■ **EXTRACT PROVIDED**:
------------------------------------------------------------------------
Senator CAVANAGH (South AustraliaMinister for Aboriginal Affairs) - in reply- Senator Lawrie has indicated that the Country Party will support the motion for the second reading of this Bill. I take it from the remarks of the Leader of the Opposition (Senator Withers) that the Liberal Party also will support the motion but will seek in the Committee stage to make some amendments, mostly on the question of the necessity to get the approval of the relevant Australian Government Ministers for expenditures on certain classifications of roads. I think that Senator Devitt and Senator Walsh have replied effectively to many of the points which were raised by Opposition senators.

Senator Devitt - Quite so. Hear, hear!

Senator CAVANAGH -Senator Devitt agrees with me. The alleged cut-down in expenditure, under the 3-year agreement, on country roads and other roads is, on the figures, simply not true.

Senator Jessop - What about the position in South Australia?

Senator CAVANAGH - I think that we will give the honourable senator the figures and prove that to him. This Government was returned to the Australian Parliament on 2 occasions- and on the second occasion we did not seek the election. We were returned on promises to provide a decent quality of life for Australians, to expand urban development and create cities, and to update public transport and methods of transport. If we accept the entire responsibility for development of cities and of supplying them with up-to-date public transport we must logically have the say on the construction of roads to service the urban areas which we are developing. Does the Opposition want the position to arise where the Minister for Urban and Regional Development (Mr Uren) develops an area and a State government then makes a decision as to whether a road will go to it? How can we develop a national plan to improve the quality of life in Australia and carry out the mandate we have received from the people if the authority is given to someone else? The whole purpose of this legislation is to enable us to carry out our proposals.

As has been said, this proposal originates from a report by the Bureau of Roads. It has been said that expenditure has been reduced from what was originally proposed. However, the amount to be spent in the current 3-year period, from 1974-75 to 1976-77, represents an increase of 29.7 percent over that spent in the whole of Australia in the previous 3 years. The report of the Bureau of Roads was not fully adopted but among its recommendations was the nonenforcement of a 10 per cent contribution by the

States. This will permit the States to spend more on their own road construction programs.
------------------------------------------------------------------------
■ **TASK SET**:
a: Extract the passage of the Senate debate excerpt starting with "Senator CAVANAGH -Senator" and going on through "simply not true.".
b: Copy the records word for word, starting with the first line of the records and going on through the line with "coord(179,336)".
The Senate debate excerpt has no connection to the records that come after it.

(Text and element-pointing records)
------------------------------------------------------------------------
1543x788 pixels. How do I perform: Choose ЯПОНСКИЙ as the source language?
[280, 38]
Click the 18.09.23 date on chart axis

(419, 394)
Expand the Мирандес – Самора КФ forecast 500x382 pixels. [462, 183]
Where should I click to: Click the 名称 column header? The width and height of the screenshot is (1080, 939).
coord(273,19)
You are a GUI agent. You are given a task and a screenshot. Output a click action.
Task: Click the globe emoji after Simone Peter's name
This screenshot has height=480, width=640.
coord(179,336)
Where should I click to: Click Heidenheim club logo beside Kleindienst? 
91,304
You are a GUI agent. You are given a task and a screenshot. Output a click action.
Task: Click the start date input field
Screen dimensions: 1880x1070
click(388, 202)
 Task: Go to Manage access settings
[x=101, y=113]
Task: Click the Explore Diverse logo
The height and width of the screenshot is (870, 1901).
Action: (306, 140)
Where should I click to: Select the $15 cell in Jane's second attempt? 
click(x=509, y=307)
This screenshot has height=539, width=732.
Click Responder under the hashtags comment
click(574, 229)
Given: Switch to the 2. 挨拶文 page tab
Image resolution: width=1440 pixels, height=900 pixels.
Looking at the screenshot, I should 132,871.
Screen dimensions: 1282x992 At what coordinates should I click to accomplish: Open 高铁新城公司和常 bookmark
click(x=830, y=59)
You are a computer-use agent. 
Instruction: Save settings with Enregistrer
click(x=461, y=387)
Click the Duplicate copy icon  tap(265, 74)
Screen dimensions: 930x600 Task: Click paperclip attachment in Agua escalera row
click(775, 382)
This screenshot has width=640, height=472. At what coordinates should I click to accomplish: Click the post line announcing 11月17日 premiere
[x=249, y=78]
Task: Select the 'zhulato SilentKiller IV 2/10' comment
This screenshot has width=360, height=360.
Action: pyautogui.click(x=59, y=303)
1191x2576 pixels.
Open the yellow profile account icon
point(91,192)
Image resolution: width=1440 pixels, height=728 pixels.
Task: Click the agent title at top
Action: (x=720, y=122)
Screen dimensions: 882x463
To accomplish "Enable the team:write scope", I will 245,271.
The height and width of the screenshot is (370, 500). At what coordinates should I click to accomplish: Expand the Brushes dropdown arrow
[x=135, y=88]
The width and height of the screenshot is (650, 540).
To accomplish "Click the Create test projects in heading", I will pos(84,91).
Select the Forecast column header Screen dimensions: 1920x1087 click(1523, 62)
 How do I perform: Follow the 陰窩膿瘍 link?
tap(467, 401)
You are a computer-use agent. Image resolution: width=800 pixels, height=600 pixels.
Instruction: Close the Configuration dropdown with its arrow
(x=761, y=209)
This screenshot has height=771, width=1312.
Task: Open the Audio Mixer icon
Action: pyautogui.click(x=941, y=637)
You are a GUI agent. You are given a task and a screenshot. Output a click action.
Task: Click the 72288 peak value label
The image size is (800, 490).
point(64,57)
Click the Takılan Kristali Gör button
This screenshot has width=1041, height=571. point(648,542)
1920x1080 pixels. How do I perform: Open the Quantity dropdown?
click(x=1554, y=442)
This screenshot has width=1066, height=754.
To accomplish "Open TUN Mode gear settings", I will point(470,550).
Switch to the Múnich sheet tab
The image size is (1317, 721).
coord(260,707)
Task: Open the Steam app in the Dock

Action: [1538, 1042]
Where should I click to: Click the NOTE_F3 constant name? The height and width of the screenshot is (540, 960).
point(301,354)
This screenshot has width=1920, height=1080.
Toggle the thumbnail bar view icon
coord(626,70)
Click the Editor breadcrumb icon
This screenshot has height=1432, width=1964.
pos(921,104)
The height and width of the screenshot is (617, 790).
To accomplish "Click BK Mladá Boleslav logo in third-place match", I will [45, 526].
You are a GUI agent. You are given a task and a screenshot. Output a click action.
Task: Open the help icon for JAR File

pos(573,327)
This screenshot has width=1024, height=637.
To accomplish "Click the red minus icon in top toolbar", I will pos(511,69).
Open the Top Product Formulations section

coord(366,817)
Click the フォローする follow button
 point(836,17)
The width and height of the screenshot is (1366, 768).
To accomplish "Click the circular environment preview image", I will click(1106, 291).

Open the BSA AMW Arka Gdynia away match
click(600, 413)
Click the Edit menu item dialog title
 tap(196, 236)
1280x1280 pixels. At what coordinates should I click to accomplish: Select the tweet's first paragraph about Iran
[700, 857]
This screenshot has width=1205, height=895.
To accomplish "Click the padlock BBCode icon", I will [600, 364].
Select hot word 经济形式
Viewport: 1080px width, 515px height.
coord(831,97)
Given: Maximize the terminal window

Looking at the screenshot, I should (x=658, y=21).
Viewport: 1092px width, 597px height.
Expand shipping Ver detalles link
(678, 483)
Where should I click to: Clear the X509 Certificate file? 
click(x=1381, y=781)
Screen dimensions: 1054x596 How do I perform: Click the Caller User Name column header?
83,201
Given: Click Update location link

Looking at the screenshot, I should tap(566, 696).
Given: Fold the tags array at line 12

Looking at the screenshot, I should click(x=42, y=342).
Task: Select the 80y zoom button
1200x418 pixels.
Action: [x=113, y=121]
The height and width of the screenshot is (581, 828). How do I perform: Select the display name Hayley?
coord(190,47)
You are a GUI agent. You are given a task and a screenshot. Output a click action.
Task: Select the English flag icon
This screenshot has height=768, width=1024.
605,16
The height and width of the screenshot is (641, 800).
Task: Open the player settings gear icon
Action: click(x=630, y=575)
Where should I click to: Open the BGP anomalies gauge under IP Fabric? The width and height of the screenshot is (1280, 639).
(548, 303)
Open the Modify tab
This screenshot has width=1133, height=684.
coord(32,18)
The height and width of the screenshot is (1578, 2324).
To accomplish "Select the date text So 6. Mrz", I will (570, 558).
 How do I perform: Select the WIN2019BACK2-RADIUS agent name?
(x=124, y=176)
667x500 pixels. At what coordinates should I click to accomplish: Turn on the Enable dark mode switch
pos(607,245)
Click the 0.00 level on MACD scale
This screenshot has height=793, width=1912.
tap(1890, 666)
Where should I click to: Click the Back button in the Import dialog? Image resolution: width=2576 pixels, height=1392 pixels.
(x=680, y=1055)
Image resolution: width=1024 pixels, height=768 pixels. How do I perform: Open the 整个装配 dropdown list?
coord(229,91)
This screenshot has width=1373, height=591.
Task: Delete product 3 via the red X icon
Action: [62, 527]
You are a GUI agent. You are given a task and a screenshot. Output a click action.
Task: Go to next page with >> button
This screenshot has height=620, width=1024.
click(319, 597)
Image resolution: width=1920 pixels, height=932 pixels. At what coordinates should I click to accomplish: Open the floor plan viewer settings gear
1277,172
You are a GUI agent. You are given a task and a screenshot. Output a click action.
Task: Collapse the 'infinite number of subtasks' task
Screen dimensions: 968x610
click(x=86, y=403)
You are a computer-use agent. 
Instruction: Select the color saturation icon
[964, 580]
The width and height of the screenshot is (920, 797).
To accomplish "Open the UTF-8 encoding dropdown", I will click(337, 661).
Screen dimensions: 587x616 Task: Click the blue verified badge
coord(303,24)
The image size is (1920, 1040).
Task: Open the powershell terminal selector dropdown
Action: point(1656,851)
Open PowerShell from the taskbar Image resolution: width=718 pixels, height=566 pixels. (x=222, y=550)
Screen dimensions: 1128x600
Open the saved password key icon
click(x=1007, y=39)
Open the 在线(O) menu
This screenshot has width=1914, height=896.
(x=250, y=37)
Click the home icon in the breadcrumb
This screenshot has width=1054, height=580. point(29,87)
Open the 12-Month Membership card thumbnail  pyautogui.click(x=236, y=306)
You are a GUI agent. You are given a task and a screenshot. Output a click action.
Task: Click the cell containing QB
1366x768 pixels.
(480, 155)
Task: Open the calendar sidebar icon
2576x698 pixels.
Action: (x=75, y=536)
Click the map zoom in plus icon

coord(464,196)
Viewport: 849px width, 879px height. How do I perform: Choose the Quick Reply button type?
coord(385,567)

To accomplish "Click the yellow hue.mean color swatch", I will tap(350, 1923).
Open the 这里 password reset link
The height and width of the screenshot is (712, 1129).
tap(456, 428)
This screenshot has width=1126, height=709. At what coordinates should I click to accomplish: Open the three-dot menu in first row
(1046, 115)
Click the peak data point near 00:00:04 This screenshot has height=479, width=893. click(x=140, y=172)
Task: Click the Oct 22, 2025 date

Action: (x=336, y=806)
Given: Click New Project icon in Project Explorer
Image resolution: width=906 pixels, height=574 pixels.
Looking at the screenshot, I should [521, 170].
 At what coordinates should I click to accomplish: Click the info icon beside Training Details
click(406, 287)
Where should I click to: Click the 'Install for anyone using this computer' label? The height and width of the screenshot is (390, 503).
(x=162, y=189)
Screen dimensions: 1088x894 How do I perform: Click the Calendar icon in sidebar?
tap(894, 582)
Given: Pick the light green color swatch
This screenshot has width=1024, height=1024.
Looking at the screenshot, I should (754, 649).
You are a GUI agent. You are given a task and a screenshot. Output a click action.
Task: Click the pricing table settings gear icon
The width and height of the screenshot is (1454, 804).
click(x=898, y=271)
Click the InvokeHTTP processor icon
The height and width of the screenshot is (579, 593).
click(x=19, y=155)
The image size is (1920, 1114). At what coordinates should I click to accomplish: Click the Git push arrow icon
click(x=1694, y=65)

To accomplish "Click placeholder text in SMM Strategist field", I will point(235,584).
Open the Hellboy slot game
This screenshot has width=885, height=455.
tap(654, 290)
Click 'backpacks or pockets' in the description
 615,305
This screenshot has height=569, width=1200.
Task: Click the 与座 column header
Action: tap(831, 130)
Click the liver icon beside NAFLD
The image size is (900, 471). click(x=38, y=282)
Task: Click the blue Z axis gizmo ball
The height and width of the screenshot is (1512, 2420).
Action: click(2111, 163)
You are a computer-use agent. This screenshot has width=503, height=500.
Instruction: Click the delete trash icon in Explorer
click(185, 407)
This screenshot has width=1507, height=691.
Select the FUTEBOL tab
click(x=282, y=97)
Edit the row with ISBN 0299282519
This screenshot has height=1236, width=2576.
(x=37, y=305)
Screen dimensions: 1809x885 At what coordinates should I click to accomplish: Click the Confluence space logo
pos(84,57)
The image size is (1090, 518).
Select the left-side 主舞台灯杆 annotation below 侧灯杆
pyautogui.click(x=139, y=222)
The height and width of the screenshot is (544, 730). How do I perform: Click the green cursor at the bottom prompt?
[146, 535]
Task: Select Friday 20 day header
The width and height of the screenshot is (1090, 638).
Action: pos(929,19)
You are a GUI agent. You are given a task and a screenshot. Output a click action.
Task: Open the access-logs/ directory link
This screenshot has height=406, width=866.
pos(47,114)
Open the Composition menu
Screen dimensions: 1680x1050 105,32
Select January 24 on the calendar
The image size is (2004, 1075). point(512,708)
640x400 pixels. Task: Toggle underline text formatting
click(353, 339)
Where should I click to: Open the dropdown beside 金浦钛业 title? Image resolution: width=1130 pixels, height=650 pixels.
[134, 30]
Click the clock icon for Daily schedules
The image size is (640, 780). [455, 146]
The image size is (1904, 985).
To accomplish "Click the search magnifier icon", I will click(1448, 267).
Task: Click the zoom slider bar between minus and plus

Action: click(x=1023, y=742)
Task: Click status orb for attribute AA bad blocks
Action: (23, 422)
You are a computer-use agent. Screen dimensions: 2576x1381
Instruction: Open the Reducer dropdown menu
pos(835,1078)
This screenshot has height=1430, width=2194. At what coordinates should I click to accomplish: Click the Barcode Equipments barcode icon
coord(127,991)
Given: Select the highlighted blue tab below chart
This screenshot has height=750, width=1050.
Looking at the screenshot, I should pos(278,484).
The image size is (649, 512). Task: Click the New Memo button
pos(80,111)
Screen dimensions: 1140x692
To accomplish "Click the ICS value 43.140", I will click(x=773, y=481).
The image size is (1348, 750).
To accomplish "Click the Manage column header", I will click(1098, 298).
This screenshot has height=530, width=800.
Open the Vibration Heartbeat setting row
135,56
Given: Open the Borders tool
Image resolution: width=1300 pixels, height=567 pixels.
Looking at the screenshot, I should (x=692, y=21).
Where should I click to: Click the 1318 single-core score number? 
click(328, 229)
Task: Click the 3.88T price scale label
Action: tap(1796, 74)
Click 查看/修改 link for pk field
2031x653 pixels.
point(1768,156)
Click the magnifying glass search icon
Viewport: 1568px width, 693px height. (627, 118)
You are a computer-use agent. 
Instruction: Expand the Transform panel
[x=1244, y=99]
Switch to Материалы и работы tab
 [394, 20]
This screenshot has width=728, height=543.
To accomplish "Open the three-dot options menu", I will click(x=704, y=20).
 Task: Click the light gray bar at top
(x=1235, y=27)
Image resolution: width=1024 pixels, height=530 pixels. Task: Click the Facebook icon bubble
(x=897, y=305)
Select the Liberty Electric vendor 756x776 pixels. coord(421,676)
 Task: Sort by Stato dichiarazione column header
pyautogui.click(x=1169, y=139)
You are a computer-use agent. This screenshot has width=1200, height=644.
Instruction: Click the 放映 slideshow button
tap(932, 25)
------------------------------------------------------------------------
■ **ANSWERS GIVEN**:
a:
Senator CAVANAGH -Senator Devitt agrees with me. The alleged cut-down in expenditure, under the 3-year agreement, on country roads and other roads is, on the figures, simply not true.

b:
1543x788 pixels. How do I perform: Choose ЯПОНСКИЙ as the source language?
[280, 38]
Click the 18.09.23 date on chart axis

(419, 394)
Expand the Мирандес – Самора КФ forecast 500x382 pixels. [462, 183]
Where should I click to: Click the 名称 column header? The width and height of the screenshot is (1080, 939).
coord(273,19)
You are a GUI agent. You are given a task and a screenshot. Output a click action.
Task: Click the globe emoji after Simone Peter's name
This screenshot has height=480, width=640.
coord(179,336)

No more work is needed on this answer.